GStreamer is a general multimedia processing framework and has a very broad adoption throughout various operating systems, media players, embedded devices, server products, and browser engines. It is a vital technology that manages the real-time transport of audio and video data in various applications.
The GStreamer Real-Time Transport Protocol (RTP) in Rust project is transitioning critical components of the GStreamer multimedia framework from the programming language C to Rust for enhanced security, maintainability, and sustainability. This low-level protocol is the base of the widely-used Real-Time Streaming Protocol (RTSP) and WebRTC (Web Real-Time Communication) standards. The implementations of these protocols form core components of the GStreamer framework.
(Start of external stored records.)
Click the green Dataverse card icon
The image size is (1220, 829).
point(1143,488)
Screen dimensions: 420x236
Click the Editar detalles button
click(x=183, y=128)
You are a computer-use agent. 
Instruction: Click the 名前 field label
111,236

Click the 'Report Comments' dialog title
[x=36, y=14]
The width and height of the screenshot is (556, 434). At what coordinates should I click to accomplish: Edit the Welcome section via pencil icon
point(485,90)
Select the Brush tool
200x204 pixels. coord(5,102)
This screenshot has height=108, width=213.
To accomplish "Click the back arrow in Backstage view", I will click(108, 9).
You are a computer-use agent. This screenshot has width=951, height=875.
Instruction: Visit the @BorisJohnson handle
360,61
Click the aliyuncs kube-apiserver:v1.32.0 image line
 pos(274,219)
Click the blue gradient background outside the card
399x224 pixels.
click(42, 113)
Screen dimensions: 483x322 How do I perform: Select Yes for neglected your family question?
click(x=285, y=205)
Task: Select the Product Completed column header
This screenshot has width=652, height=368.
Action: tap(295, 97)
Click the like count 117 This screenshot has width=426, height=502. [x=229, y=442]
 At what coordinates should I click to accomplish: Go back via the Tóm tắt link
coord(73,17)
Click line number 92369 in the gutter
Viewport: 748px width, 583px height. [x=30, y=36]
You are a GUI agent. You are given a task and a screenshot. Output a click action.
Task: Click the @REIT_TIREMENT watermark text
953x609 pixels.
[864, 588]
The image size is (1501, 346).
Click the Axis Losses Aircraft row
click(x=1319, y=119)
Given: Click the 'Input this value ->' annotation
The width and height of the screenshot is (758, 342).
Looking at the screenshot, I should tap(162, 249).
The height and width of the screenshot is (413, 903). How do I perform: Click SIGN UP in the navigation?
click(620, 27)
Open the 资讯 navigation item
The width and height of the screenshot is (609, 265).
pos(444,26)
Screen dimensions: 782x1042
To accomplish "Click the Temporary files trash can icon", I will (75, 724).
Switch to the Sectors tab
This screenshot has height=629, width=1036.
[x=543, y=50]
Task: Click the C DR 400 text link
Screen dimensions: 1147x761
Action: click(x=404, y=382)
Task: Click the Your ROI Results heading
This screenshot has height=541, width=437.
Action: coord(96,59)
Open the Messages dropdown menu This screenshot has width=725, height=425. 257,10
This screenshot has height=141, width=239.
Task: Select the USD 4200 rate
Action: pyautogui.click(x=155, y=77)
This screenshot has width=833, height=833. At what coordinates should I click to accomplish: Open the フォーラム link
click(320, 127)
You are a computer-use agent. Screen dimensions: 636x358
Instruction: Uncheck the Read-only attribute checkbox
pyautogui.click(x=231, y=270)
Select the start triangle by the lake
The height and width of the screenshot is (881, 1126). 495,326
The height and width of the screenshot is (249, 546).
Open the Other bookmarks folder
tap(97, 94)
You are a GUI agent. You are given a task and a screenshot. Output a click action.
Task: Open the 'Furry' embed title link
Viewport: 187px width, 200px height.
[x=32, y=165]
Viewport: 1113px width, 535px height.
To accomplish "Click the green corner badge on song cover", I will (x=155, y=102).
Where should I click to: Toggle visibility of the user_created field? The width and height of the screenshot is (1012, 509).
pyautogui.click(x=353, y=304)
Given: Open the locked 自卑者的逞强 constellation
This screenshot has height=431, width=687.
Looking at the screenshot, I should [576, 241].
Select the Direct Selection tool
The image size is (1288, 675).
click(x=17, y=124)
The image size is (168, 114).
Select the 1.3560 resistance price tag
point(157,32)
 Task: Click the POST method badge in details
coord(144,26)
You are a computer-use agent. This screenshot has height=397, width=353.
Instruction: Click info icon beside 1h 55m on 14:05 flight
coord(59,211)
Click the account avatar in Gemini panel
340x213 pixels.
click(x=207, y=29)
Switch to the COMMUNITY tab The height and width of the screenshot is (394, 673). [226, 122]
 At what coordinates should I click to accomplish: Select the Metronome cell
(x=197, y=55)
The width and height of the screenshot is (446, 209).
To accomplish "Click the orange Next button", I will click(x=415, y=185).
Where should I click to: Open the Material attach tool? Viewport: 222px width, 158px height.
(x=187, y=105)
RTP is responsible for delivering the actual audio and video data. Its sibling protocol, the Real-Time Control Protocol (RTCP), provides control and feedback on the quality of the data delivery. RTCP is a crucial component in real-time communication systems, contributing to the smooth and synchronized delivery of multimedia content while providing mechanisms for participants to monitor and adapt to network conditions.
The current GStreamer implementations of RTP/RTCP, RTSP, and WebRTC, as well as most other components of GStreamer, are written in the C programming language, and contend with common issues as a result of this. This has lead to a stream of recurring security issues which require maintainer time and attention to be fixed. In order to make this situation more sustainable and attract more contributors, the GStreamer community has already begun to implement dedicated modules and components in Rust, a memory-safe alternative to C.
Despite how important it is to re-implement foundational parts of the framework in a memory-safe language, these components are complex, and the project has been unable to find private-sector stakeholders and partners to support this work.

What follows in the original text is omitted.